Danny Johnson: Right. I agree with you, and I think there’s a huge lesson there to be learned. There’s a couple of lessons actually. The one just being careful about what you’re telling people making sure you’re very clear about it. And then second one is the email, text, and voice mail kind of things where you’re doing this and giving people something to look back on. So you told me this when a call or something typically is not going to get recorded and so you have less of those disputes.
But anyway, my only experience with having somebody do something was a shady person. Melissa was at a home. This was early on in our investing. A sheriff came to the front door. She was thinking something happened to me like a crash or something and they were serving us. The neighbor of one of the properties we had flipped was suing us.

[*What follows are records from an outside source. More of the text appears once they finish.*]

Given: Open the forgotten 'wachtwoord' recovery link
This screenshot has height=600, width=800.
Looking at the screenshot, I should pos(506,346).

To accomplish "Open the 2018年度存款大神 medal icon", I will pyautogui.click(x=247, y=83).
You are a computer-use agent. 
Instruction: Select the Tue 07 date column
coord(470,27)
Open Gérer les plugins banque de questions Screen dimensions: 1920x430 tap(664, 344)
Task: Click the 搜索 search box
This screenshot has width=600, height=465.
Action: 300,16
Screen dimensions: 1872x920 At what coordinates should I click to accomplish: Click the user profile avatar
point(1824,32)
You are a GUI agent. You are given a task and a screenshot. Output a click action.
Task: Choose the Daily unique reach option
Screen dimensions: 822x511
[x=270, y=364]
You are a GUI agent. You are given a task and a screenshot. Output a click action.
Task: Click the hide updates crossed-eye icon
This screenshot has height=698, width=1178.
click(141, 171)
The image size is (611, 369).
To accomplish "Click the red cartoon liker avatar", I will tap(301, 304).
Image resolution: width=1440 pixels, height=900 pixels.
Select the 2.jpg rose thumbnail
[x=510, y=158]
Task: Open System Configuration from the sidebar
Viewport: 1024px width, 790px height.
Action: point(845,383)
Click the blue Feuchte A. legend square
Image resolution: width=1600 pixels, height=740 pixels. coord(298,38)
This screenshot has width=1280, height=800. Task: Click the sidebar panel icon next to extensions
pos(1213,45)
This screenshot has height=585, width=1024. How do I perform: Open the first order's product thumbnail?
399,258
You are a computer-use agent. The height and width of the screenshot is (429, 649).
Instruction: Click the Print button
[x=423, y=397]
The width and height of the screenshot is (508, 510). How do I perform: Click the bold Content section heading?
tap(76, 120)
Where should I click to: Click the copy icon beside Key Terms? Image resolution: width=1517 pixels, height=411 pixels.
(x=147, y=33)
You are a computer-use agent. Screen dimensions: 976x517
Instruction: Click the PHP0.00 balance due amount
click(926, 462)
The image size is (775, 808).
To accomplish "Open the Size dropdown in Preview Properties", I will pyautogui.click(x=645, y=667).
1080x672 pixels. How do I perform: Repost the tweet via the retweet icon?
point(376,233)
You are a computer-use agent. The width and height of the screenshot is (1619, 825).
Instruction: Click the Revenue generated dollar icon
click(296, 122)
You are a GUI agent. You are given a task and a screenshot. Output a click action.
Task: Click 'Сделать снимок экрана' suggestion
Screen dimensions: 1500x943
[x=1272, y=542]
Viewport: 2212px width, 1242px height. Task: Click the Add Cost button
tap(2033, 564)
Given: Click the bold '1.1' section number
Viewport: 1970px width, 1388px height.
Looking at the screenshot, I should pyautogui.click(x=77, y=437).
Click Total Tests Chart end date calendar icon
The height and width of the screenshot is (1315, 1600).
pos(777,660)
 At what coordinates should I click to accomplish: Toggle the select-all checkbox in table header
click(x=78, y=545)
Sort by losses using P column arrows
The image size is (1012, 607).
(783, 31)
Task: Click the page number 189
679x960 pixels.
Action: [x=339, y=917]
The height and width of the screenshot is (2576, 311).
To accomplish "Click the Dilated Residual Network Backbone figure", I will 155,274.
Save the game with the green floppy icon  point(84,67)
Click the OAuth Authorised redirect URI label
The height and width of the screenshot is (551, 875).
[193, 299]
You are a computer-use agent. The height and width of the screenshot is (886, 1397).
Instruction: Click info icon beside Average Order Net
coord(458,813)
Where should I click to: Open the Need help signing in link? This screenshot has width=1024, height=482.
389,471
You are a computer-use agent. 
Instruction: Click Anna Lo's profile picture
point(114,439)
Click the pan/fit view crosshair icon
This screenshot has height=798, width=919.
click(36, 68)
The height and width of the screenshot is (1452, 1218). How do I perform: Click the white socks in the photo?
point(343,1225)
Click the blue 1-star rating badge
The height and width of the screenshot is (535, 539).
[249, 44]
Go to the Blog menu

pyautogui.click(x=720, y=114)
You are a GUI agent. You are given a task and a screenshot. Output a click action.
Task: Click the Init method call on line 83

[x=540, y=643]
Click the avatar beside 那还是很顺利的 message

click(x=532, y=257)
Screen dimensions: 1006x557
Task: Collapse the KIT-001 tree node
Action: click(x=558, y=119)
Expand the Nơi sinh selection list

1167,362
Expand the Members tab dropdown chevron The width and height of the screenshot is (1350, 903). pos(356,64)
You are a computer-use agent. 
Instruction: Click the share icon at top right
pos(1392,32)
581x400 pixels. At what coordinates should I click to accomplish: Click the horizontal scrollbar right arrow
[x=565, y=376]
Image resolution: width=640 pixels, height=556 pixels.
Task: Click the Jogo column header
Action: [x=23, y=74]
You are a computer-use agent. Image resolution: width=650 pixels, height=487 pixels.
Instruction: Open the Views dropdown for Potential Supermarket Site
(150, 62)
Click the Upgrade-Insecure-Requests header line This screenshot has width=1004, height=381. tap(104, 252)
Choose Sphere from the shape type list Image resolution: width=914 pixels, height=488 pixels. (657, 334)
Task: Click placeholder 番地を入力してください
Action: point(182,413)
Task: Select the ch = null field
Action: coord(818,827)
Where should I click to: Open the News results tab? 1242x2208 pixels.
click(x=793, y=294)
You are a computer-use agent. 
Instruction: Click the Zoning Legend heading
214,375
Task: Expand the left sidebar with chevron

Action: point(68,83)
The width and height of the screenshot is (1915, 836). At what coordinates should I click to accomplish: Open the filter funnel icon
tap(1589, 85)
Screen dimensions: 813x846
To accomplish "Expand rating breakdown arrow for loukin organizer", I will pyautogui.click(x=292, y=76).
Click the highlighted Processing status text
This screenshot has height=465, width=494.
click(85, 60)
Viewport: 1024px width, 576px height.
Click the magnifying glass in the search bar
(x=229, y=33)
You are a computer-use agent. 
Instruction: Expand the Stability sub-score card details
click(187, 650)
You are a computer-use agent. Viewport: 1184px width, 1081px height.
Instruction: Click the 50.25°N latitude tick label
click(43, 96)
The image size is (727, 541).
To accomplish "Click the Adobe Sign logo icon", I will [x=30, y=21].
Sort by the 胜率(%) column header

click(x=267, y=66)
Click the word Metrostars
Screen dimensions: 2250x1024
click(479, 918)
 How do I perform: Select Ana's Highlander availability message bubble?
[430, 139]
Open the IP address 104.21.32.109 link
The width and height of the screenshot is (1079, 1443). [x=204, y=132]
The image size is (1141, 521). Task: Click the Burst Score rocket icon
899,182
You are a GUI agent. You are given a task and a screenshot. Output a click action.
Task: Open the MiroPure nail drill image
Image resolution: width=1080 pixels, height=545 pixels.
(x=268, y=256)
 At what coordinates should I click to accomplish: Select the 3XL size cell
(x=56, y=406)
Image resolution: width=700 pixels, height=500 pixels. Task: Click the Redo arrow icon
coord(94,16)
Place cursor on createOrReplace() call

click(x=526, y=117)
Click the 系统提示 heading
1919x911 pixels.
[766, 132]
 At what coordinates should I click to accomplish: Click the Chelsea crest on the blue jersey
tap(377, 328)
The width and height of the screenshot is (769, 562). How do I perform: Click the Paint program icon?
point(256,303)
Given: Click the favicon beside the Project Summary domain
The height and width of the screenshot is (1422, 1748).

This guy was a complete jerk, and what he was trying to say that we had cut his tree branch on the tree in the front yard a feet over the property line on one branch. He was trying to get something for what was like 3000 bucks out of it or whatever, and it was just a complete bull crap kind of thing. He didn’t even own the property when we cut the tree branch and he bought it as is, so there wasn’t any issue. It was just dropped. His wife was an attorney or something and so he didn’t even—she was the one that filed the suit and all that kind of stuff, but it was just complete garbage. Somebody saw. We made some money and then wanted to get a piece of that real quick.’
Scott Smith: I feel you, man. That kind of stuff unfortunately happens too in the United States. But one thing we have to realize and kind of take into account whenever we’re being real estate investors is that we live in the United States which is the most litigious country in the world. It has the most lawsuits than any country in the world. Then, we decided to be real estate investors which among that is the most litigated industry. Our research indicates that we have over 95% probability of being sued as a real estate investor during your life.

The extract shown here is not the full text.